Exercise data.
BEGIN

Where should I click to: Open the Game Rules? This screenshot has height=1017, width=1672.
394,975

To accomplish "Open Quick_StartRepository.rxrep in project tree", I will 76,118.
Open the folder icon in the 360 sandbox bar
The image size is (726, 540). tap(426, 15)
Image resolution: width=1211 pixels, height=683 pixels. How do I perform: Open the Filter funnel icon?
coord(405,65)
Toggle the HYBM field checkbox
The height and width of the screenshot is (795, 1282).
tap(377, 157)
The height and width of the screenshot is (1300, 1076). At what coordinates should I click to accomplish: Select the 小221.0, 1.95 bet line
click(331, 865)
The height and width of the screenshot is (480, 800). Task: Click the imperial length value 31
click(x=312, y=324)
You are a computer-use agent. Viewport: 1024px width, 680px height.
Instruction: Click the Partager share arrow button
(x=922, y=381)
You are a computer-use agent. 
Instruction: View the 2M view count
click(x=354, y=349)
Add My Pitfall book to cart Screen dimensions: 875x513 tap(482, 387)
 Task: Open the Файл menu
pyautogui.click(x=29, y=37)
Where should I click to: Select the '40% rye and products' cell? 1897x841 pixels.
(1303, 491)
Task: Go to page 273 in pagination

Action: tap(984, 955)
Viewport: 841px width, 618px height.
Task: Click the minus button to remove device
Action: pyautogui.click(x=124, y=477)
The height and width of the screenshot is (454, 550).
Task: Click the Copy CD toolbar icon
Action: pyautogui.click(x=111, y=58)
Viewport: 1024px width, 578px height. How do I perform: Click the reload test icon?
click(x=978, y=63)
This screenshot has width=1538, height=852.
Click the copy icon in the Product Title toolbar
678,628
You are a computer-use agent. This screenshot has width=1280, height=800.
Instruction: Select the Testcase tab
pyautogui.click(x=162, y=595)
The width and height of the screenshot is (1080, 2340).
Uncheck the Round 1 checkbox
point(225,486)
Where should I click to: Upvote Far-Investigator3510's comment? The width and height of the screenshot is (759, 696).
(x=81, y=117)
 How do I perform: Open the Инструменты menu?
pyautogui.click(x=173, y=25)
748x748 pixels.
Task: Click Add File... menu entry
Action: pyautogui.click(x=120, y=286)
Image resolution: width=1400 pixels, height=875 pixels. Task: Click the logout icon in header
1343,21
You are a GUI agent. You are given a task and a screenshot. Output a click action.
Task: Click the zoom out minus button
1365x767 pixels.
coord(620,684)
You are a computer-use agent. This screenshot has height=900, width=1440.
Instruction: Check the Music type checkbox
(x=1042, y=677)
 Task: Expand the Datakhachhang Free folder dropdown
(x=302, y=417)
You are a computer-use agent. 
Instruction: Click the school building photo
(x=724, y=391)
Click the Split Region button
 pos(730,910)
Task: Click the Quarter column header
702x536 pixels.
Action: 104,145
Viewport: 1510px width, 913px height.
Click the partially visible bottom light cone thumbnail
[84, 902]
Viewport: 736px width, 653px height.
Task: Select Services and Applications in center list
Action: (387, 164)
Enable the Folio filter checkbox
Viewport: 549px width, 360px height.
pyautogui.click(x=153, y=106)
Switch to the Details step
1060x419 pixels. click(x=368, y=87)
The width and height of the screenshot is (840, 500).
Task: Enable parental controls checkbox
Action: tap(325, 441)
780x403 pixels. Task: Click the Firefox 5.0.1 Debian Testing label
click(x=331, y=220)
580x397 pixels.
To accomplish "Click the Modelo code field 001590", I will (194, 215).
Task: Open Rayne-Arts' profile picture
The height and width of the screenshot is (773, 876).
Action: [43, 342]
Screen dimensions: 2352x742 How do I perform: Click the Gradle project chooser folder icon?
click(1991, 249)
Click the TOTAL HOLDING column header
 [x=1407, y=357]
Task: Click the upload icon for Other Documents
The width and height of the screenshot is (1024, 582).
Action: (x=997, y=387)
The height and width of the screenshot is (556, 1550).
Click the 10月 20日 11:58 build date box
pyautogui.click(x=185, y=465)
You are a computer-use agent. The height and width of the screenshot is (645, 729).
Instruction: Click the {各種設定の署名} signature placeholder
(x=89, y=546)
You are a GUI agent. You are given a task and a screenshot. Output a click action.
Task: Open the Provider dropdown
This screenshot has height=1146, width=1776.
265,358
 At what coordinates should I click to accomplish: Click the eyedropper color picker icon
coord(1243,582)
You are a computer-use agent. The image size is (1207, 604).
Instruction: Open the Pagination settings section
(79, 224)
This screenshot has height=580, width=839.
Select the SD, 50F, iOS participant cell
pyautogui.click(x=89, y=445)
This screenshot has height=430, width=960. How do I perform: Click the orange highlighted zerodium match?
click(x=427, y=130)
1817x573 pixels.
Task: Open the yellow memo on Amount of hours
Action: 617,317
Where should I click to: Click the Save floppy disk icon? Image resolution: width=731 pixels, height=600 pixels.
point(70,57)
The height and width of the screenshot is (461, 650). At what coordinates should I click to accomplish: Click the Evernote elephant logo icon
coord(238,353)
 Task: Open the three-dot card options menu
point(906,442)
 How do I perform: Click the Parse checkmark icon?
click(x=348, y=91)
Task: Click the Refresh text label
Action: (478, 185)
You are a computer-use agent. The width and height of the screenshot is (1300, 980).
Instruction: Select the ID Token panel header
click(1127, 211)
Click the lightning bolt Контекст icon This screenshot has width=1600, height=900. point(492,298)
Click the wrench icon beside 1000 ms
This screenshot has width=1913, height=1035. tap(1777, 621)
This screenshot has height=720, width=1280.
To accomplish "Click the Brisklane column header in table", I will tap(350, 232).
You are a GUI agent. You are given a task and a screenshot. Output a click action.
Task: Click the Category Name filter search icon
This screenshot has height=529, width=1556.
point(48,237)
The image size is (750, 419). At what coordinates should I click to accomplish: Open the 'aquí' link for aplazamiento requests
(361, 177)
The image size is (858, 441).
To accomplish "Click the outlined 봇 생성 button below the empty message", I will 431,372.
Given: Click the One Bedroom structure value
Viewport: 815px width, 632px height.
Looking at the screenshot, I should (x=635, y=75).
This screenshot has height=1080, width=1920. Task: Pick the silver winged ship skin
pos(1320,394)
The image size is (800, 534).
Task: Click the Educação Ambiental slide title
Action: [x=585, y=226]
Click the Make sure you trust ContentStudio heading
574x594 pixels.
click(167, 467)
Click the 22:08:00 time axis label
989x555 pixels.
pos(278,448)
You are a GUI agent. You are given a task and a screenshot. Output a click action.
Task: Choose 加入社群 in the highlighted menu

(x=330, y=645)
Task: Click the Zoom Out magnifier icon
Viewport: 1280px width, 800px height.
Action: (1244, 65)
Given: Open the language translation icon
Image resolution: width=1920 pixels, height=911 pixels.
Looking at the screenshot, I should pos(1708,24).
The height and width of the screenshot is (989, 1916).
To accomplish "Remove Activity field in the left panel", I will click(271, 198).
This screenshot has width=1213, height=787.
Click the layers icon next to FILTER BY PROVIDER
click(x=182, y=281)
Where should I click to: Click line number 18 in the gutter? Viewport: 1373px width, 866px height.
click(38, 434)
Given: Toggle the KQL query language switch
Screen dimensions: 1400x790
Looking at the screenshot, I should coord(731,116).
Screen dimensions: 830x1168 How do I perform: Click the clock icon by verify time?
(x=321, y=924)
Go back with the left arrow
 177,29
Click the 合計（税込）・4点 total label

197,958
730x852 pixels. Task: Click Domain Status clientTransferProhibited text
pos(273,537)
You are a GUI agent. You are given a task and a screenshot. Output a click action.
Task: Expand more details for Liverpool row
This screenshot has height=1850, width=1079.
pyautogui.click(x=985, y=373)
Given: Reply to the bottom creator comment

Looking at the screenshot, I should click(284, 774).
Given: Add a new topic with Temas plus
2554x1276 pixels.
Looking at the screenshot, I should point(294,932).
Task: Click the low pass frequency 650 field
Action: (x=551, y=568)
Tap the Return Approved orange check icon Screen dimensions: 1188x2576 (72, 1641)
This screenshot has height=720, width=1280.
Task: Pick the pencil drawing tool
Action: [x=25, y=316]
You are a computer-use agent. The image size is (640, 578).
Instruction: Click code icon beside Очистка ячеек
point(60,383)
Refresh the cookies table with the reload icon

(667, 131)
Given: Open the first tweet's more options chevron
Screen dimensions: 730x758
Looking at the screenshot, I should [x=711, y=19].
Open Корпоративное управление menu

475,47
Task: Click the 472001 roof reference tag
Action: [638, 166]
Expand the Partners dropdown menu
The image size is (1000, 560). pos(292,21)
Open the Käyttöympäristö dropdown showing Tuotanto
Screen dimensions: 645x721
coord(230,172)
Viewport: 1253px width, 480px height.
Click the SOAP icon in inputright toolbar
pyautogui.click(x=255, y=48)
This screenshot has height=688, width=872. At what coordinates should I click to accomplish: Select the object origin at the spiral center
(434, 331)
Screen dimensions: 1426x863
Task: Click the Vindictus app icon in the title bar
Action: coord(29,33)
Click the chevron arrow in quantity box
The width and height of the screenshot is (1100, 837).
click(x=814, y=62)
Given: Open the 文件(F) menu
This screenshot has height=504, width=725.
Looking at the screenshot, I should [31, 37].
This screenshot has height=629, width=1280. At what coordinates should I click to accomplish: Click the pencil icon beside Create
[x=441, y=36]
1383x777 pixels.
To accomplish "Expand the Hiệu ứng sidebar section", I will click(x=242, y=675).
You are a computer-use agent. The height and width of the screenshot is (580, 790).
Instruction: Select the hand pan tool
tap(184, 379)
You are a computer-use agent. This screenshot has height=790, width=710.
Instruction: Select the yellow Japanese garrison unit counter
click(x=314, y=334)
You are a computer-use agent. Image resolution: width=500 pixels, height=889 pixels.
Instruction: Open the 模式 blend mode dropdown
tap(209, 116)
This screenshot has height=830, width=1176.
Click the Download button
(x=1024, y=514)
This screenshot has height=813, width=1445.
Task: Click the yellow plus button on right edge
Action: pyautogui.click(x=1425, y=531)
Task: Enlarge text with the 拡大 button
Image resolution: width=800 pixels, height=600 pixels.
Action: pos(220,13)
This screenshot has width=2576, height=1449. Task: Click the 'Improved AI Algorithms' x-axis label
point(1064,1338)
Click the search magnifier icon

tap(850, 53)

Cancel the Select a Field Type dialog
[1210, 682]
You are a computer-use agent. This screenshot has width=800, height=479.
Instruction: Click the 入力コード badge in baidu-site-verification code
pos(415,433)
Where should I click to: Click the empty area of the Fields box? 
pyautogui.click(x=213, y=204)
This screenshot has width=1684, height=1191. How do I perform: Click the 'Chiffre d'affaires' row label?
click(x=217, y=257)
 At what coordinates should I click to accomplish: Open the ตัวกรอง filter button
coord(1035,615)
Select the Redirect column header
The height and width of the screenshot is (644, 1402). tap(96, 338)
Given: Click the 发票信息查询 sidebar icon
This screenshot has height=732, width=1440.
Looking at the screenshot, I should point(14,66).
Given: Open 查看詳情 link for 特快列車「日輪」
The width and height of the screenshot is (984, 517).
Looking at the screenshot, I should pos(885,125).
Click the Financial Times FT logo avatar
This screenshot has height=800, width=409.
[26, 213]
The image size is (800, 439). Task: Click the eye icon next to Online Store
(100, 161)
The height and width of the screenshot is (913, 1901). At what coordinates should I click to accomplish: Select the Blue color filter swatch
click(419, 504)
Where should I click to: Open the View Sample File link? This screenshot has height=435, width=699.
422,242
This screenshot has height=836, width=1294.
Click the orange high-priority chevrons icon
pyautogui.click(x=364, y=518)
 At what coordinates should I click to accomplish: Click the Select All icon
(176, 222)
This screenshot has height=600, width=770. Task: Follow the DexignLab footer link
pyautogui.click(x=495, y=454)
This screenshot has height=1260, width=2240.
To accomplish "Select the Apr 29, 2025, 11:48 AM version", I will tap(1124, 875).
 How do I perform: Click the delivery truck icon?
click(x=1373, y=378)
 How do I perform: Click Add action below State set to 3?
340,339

END

Directions.
Each line in the data that holds the string "language" needs to be copied.

Result for this task.
Given: Open the language translation icon
Given: Toggle the KQL query language switch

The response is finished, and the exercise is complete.